## DIRECTIONS
Transcribe word for word each line from the one containing "Toggle Nonprinting Characters paragraph icon" to the final line of the data, both included. Skip the pictures.

-------- DATA PROVIDED

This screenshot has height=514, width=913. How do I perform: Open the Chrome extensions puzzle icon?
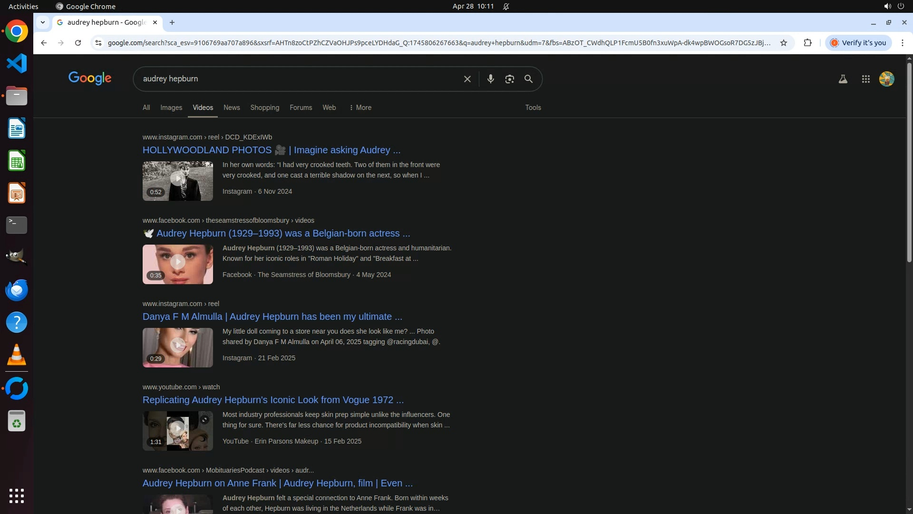click(x=807, y=43)
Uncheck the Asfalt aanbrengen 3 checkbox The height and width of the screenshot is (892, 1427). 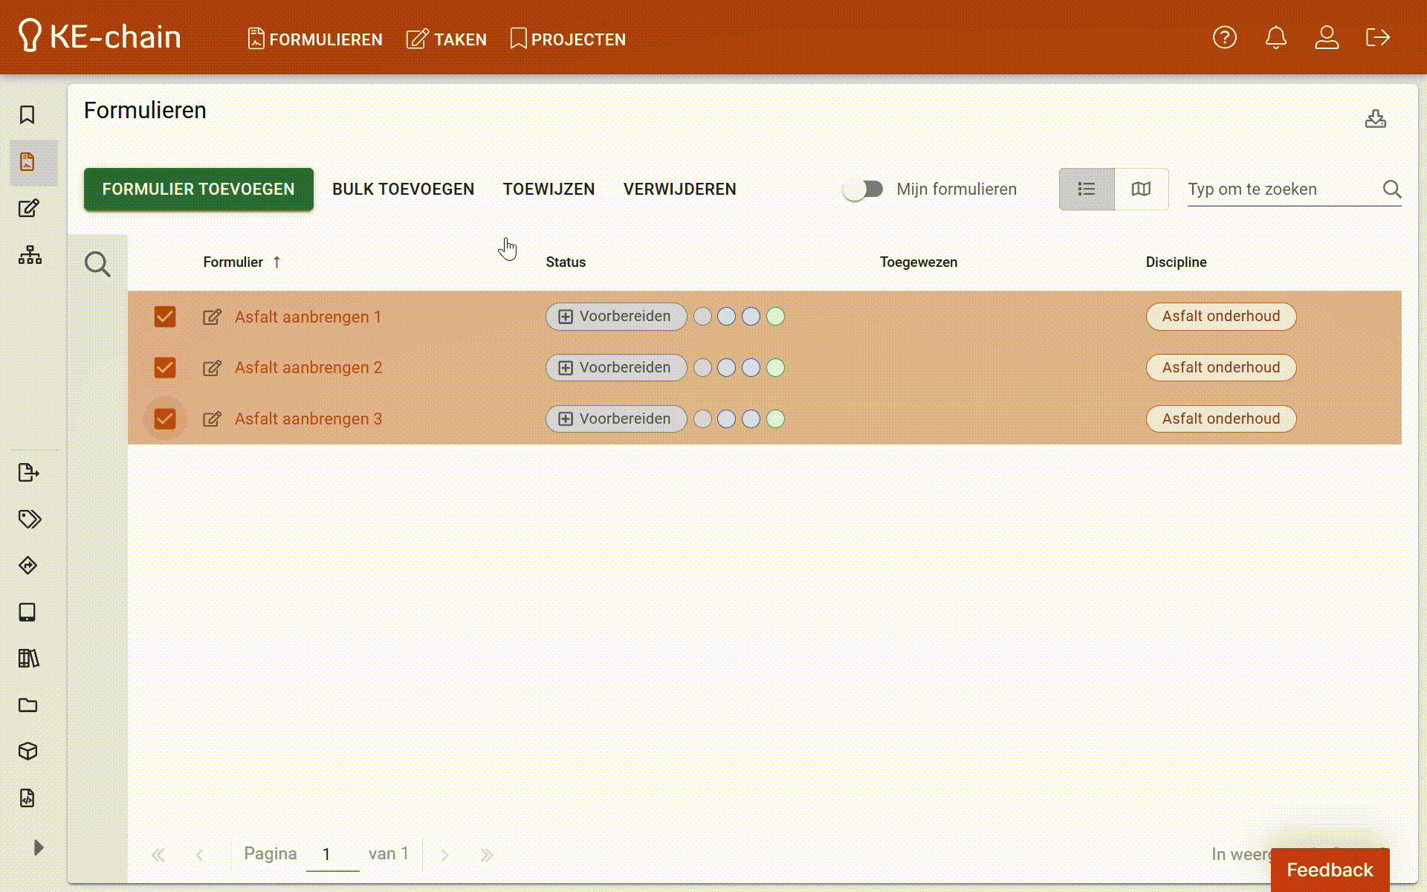165,418
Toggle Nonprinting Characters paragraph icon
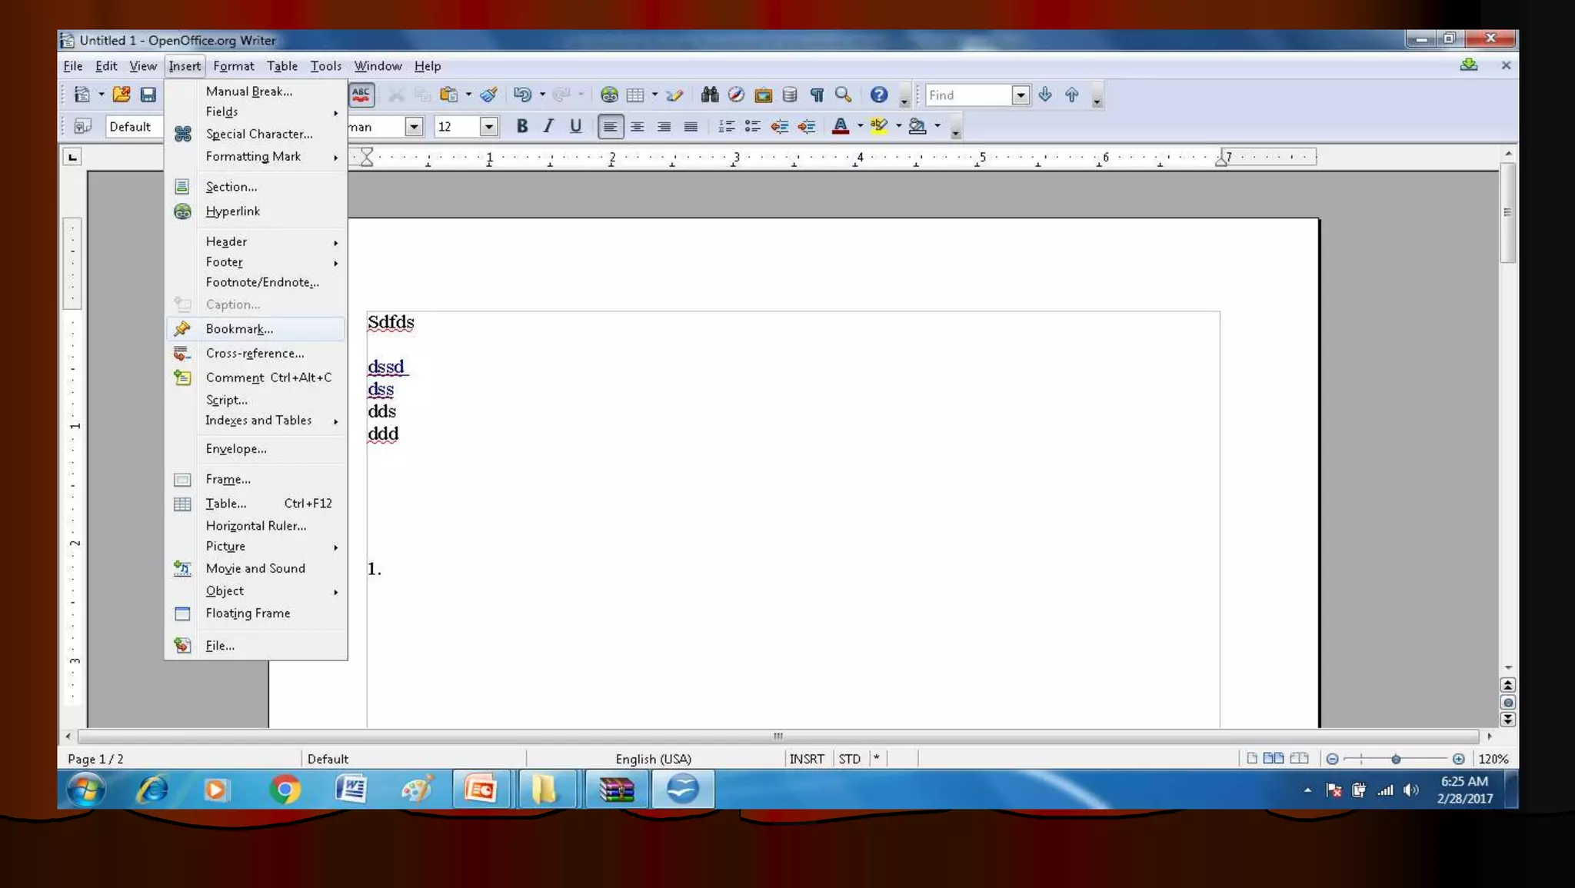The width and height of the screenshot is (1575, 888). point(817,95)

----------------

## RESPONSE TO THE TASK
Toggle Nonprinting Characters paragraph icon
The width and height of the screenshot is (1575, 888). point(817,95)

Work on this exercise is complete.